= Beginning of Section =
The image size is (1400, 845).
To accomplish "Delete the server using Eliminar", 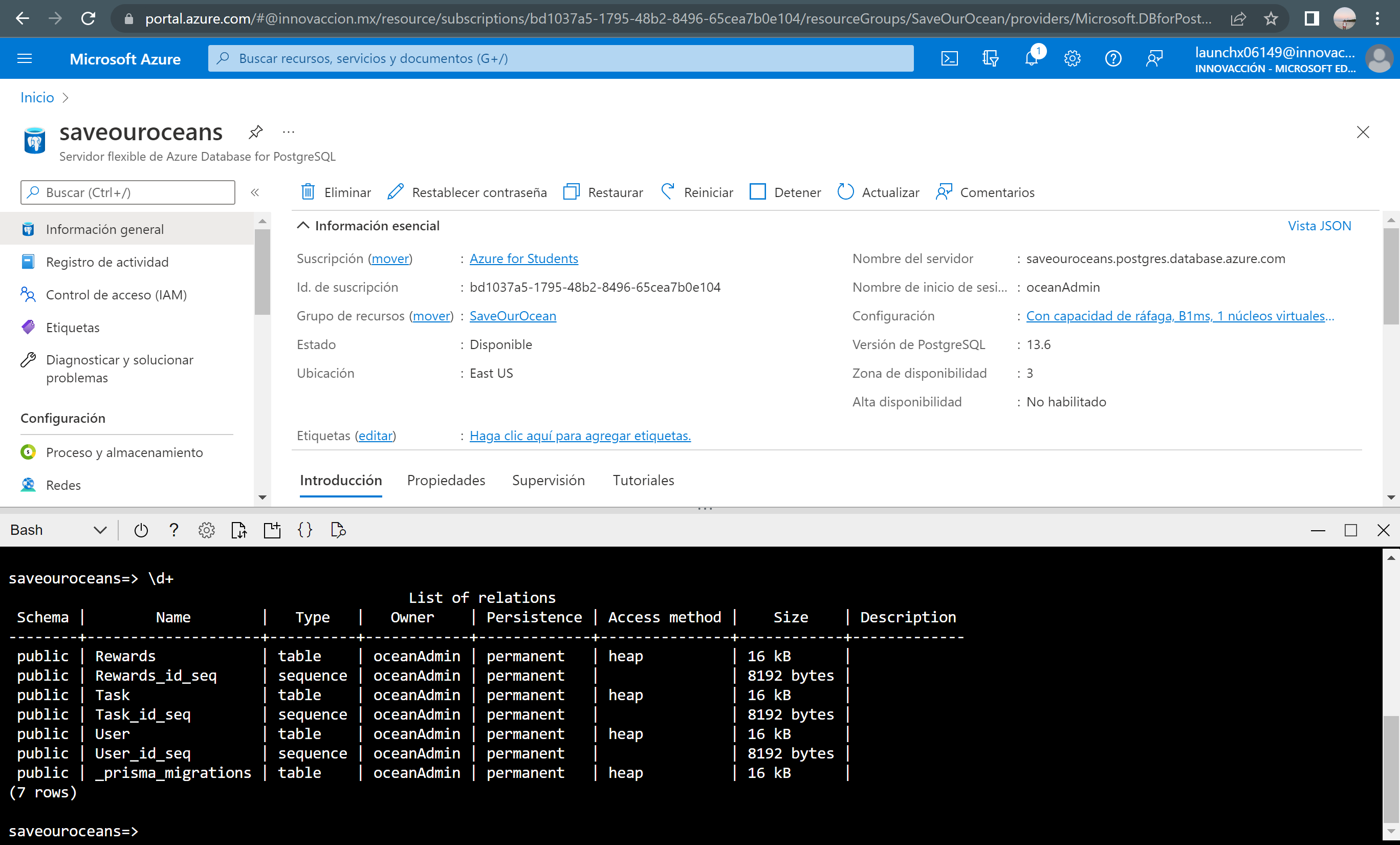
= End of Section =
= Beginning of Section =
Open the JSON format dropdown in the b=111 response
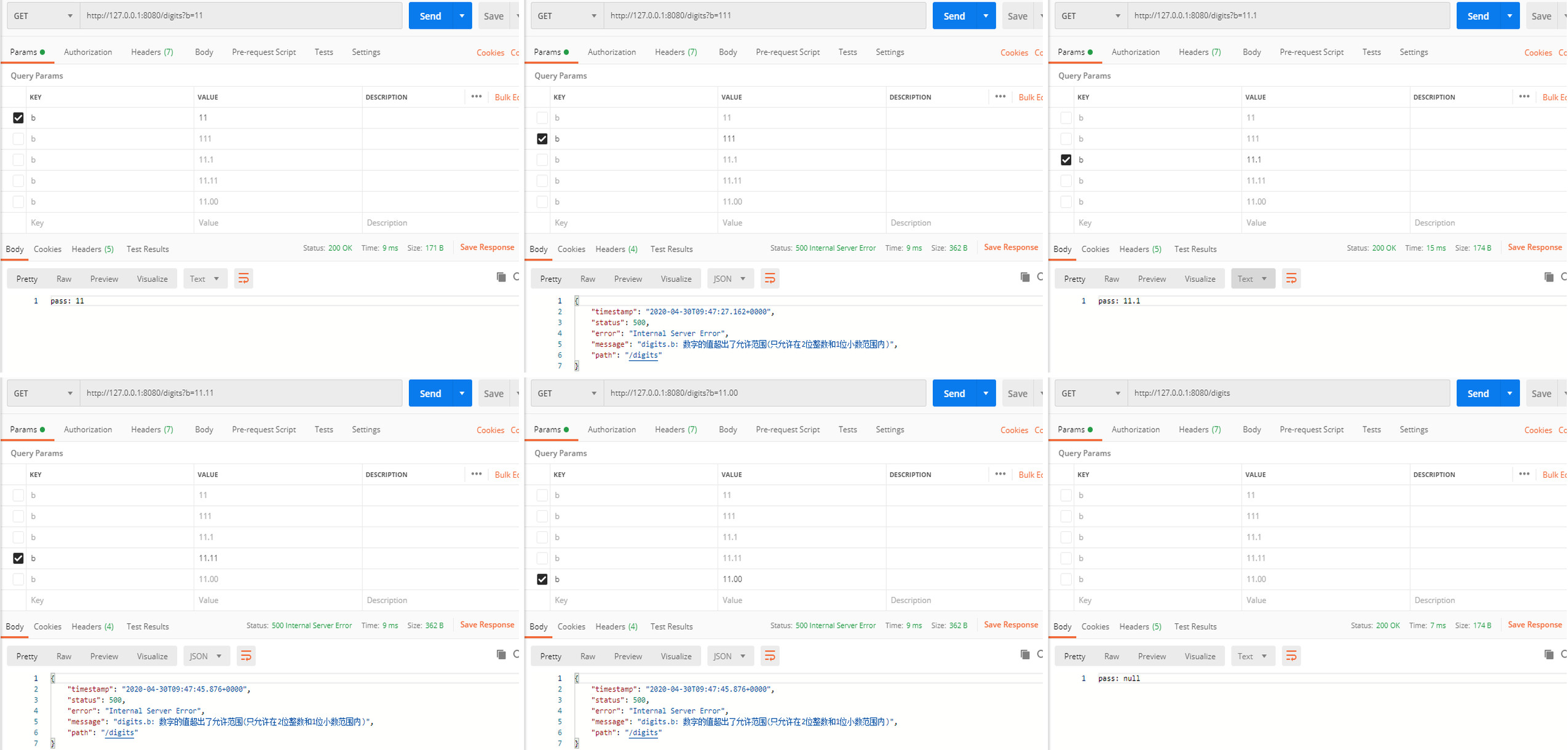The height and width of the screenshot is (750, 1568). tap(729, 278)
= End of Section =
= Beginning of Section =
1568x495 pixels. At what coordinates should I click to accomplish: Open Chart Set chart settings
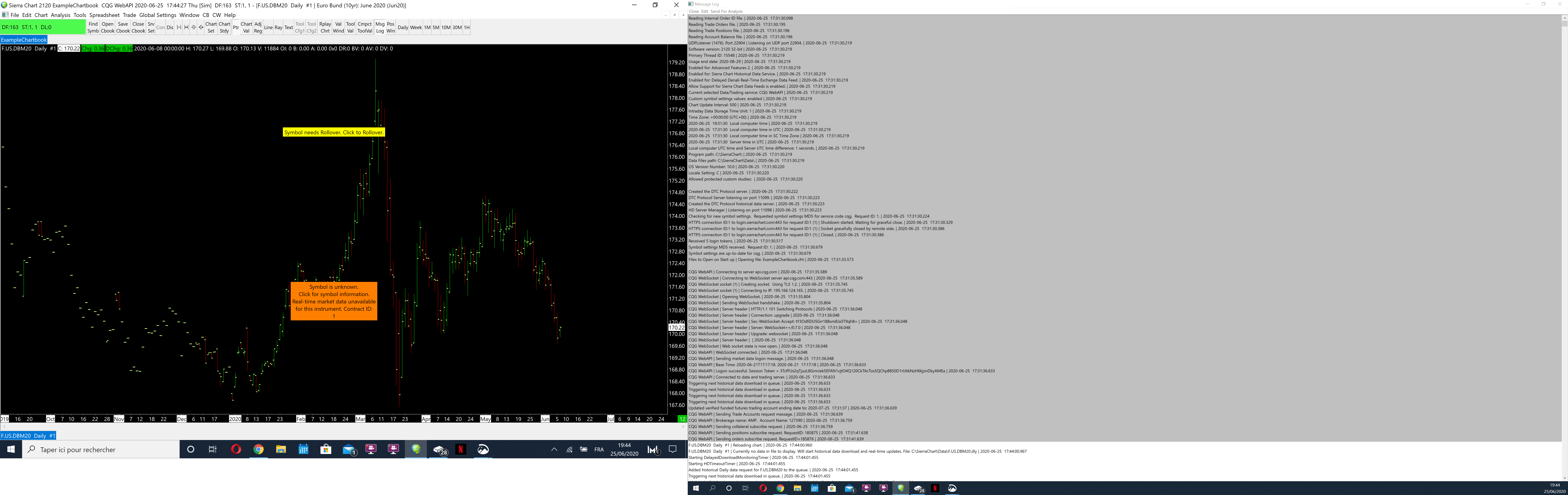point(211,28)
= End of Section =
The material above holds pictures; leave them out and set down exactly the lines from the line with "The image size is (1400, 845)." to the line with "the server using", both included.

The image size is (1400, 845).
To accomplish "Delete the server using Eliminar", 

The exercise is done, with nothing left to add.